== Problem statement ==
Lines below containing the word "toolbar" should be copied out.
════════════════
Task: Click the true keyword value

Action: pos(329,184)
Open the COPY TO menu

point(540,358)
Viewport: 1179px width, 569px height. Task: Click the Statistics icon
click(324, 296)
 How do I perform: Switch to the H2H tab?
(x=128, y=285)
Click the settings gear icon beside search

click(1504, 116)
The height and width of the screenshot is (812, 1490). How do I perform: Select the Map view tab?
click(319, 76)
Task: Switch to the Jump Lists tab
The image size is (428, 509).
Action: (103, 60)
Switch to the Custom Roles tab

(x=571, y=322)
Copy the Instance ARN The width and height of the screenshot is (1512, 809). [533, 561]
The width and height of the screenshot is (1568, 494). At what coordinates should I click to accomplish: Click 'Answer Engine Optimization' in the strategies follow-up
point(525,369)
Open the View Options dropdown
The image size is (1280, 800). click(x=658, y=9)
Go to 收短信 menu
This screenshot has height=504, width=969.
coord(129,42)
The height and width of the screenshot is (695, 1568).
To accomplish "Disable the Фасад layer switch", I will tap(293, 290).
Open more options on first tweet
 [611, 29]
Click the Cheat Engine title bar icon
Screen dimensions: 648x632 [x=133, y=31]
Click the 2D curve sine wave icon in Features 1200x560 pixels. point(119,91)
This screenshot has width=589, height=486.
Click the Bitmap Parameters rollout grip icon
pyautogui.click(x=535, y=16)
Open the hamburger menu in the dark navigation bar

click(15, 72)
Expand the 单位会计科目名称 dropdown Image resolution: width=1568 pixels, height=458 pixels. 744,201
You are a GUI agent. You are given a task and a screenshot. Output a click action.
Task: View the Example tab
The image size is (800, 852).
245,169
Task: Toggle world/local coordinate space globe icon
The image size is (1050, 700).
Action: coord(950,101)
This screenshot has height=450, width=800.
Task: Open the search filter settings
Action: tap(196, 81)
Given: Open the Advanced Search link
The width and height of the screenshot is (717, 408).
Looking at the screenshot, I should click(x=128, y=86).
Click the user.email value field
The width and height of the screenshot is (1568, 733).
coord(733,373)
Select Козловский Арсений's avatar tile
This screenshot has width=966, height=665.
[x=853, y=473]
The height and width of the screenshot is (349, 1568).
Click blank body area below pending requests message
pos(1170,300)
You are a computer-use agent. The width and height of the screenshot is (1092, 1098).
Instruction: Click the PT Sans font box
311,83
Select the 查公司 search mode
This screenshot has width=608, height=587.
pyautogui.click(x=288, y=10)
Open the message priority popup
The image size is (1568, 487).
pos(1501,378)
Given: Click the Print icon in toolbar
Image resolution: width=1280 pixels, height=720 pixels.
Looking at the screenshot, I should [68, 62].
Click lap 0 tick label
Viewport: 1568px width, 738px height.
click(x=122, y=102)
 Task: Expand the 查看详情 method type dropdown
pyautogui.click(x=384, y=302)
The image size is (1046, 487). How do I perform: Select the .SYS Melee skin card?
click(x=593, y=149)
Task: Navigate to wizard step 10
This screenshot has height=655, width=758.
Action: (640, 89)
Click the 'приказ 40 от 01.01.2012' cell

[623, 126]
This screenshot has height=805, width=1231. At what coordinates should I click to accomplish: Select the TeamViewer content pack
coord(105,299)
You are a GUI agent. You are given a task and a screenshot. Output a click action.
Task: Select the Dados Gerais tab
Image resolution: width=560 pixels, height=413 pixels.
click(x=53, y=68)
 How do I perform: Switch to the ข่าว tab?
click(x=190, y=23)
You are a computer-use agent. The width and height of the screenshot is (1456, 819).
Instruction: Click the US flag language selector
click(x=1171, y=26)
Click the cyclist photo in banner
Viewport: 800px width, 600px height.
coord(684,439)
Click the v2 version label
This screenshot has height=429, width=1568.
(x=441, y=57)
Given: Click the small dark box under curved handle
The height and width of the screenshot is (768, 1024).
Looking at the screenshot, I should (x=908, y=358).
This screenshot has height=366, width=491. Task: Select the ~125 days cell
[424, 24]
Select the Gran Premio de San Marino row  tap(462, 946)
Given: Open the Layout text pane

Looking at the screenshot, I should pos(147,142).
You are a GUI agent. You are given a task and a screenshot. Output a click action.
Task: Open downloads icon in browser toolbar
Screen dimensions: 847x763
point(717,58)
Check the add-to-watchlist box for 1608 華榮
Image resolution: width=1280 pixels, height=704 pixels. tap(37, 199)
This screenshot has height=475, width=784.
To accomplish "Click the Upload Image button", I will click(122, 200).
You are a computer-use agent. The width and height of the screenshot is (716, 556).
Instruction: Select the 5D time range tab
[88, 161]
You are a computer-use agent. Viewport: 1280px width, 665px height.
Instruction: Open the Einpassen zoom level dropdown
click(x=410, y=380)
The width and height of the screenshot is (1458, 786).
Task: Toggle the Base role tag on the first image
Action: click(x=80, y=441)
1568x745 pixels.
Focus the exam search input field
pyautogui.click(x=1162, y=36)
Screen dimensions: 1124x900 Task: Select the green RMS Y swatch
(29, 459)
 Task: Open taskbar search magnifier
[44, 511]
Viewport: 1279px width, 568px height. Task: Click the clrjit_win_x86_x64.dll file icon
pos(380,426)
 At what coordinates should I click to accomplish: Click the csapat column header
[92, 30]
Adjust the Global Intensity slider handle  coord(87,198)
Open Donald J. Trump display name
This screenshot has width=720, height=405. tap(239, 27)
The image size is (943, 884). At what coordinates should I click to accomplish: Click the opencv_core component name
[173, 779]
════════════════
== Answer box ==
Given: Click the Print icon in toolbar
Task: Open downloads icon in browser toolbar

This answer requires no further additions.